Lastly, let’s look at NHL teams even strength shooting percentage so far this season. Now that we know about regression, we can take a look at which teams are bound to come back to earth.
Above, you will see all 30 teams ranked by 5v5 shooting%. As a reference, I added three lines. Last season, the New York Rangers had a league best 9.01% shooting%. This is noted with the top black line. The middle black line is the 2015-16 NHL league average. The third line below those two is the NHL worse Toronto Maple Leafs who had a shooting% of 6.36% last season. Using this, we can guess that a team probably won’t finish this season too far outside either of the top or bottom lines.

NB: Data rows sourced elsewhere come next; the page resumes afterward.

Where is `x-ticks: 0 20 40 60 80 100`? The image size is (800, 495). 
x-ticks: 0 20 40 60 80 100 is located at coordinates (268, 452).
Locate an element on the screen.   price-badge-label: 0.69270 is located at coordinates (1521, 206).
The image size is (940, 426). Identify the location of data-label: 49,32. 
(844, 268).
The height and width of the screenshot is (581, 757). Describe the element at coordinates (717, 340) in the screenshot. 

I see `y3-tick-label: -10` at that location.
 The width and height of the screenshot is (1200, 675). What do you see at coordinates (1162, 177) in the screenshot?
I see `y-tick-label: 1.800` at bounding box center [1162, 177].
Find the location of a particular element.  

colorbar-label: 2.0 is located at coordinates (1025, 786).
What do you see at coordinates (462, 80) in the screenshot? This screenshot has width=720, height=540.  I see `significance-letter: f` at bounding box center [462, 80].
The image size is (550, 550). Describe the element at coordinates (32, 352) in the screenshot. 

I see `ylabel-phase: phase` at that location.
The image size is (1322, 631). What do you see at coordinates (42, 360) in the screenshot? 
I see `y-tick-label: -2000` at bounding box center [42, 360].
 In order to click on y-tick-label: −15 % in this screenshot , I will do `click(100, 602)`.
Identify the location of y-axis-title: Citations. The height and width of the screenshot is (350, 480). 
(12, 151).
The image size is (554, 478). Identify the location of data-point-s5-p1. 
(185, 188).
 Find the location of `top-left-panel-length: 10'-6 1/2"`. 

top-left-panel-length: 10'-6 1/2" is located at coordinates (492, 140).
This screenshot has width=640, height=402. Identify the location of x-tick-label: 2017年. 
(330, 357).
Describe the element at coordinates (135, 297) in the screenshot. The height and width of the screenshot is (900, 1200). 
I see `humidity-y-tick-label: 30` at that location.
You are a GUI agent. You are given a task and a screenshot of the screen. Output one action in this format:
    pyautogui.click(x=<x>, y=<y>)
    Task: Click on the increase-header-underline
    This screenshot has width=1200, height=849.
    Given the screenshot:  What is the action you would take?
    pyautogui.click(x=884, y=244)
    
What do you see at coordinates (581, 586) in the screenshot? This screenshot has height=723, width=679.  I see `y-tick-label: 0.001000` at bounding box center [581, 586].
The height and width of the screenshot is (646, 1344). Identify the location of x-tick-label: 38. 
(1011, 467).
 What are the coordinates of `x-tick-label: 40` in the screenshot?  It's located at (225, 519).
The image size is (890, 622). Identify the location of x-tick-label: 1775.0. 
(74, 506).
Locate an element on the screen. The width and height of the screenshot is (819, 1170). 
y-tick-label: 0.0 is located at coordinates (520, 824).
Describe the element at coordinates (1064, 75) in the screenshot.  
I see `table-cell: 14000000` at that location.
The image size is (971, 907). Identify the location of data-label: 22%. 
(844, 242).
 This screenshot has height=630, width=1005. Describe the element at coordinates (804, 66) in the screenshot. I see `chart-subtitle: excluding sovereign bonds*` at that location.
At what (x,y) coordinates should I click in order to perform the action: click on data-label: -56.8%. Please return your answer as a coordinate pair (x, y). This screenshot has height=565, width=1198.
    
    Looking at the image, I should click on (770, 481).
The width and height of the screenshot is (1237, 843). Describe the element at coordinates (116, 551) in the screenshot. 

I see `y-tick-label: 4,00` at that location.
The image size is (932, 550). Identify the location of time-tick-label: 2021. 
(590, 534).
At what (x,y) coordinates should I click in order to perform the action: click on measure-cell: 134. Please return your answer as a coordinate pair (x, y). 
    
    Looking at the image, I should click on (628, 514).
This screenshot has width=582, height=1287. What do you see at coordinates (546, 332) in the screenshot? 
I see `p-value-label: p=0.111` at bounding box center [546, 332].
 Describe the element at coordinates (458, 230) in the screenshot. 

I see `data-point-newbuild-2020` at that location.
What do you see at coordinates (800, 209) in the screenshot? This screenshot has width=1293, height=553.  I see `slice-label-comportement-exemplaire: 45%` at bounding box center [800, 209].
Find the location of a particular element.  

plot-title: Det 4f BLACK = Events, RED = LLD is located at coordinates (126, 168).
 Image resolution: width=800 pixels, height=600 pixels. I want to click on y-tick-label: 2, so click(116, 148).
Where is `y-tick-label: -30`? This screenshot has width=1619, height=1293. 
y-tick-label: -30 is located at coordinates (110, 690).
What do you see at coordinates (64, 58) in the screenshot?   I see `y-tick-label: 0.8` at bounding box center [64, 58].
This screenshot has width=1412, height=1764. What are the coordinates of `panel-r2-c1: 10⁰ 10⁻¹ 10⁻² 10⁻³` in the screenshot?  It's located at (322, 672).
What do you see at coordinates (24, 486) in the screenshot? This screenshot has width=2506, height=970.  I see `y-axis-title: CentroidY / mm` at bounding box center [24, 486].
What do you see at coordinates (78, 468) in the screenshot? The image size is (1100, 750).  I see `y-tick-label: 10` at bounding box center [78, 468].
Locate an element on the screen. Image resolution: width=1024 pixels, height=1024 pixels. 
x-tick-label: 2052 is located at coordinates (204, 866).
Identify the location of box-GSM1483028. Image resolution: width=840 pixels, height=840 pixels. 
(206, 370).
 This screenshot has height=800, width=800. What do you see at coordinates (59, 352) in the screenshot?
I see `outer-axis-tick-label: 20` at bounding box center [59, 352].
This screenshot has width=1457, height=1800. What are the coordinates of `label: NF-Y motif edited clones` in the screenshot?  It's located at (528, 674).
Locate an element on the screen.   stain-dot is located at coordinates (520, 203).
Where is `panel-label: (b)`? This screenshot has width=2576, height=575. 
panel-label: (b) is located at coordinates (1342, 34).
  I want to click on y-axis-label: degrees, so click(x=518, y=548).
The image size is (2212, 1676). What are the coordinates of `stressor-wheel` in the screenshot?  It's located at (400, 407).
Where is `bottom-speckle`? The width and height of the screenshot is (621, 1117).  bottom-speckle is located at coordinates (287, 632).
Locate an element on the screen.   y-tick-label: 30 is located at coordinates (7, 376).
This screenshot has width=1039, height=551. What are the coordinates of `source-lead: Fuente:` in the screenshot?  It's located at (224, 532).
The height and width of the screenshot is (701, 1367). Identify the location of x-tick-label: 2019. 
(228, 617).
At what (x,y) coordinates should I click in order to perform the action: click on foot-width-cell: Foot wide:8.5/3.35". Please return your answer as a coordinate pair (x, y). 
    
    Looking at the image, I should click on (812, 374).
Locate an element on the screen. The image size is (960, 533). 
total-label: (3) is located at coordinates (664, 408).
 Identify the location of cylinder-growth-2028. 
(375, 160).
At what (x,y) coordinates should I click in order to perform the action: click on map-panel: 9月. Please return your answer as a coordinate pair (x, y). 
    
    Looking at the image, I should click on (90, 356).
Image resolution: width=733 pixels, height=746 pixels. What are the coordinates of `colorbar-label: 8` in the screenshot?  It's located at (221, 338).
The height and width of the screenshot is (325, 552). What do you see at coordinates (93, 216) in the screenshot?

The Minnesota Wild have been extremely lucky. There is a very slim chance they shoot around 14% for the whole season. The Wild’s true talent level probably isn’t being represented by their current record.
On the unlucky end is the Nashville Predators. They are shooting around 4% which shouldn’t last long. Their current record of 2-5-1 doesn’t represent Nashville’s true talent level. The Predators will regress to the mean and start scoring more soon.
And this is why stat enthusiasts despise early season hot takes just like my neighbors grew angry when I knocked on their door to tell them I was the worlds greatest three point shooter.